| Exercise |
Report each line of the listing that carries the word "computer".

START Provided records

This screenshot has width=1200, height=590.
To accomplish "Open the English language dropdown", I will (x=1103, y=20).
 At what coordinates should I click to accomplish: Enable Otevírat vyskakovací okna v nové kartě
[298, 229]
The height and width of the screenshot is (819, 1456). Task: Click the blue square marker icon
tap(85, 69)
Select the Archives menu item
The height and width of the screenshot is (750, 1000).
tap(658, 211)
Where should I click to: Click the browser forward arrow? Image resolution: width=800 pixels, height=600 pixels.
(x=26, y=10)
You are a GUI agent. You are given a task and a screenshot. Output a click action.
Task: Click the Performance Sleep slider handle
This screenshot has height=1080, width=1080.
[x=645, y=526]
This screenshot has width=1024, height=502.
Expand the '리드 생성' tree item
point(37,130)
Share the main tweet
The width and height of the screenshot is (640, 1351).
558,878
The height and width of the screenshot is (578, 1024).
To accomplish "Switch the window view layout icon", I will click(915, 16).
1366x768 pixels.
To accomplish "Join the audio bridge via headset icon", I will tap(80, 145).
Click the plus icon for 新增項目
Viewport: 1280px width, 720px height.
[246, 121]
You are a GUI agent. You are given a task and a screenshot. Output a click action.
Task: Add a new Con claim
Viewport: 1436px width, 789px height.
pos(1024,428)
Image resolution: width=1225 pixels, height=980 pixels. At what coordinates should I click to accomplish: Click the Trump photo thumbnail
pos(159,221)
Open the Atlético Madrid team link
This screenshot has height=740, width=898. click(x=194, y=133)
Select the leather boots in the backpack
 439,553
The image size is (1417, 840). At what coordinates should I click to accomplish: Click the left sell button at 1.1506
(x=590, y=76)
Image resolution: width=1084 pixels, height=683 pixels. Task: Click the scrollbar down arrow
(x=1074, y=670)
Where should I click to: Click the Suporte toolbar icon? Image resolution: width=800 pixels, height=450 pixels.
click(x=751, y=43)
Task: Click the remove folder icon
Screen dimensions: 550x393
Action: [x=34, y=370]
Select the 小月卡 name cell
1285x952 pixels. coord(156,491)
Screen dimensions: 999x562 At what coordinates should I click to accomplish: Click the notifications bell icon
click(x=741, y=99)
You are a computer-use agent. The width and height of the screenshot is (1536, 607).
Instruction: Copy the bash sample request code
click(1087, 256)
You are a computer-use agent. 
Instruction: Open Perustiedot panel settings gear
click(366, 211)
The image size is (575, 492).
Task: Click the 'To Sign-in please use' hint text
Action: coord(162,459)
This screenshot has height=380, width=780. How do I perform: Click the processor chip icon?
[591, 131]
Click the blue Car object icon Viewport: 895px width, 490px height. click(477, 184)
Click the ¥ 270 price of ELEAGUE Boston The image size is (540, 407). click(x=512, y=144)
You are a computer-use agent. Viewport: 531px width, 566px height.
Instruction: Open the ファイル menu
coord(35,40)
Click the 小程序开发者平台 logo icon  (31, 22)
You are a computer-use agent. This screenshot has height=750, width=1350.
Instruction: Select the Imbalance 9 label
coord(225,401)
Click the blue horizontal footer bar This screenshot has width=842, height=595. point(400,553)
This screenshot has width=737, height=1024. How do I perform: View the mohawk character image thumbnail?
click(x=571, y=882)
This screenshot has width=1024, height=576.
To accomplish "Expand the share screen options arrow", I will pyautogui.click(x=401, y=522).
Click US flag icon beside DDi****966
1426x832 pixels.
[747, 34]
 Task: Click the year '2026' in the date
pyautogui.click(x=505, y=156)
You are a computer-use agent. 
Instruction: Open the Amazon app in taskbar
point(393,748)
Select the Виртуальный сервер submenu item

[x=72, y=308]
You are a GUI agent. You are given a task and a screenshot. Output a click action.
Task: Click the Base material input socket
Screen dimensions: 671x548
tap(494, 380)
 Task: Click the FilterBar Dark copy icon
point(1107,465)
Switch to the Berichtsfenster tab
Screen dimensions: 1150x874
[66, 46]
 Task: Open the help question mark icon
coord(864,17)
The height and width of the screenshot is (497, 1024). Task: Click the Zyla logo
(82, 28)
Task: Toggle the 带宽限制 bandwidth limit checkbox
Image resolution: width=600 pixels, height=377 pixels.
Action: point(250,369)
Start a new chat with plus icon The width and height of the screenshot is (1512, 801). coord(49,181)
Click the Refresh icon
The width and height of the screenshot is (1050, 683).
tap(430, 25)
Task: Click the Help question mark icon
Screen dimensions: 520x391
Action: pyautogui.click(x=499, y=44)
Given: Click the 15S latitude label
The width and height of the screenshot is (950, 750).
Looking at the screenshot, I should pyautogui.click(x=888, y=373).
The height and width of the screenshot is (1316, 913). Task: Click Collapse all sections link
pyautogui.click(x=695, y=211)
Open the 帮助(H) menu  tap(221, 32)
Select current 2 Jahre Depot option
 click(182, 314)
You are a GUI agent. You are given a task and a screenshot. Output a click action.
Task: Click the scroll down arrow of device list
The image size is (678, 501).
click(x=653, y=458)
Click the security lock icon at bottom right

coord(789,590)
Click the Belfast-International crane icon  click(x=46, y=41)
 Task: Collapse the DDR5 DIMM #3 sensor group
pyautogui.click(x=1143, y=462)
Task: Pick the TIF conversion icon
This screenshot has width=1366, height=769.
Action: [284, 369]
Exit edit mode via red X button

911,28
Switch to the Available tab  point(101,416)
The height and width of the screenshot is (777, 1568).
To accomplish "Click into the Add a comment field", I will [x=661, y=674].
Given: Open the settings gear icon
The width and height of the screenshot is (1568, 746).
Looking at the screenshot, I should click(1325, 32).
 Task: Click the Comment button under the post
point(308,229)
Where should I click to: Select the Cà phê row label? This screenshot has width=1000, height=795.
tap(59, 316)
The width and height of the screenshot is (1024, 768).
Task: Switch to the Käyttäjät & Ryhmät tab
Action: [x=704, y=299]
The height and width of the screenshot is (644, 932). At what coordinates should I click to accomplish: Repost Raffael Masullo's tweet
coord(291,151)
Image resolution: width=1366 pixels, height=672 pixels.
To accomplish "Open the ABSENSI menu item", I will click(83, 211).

END Provided records

| Solution to this exercise |
You are a computer-use agent. The width and height of the screenshot is (1536, 607).
You are a computer-use agent. 
You are a computer-use agent. Viewport: 531px width, 566px height.
You are a computer-use agent. This screenshot has height=750, width=1350.
You are a computer-use agent. 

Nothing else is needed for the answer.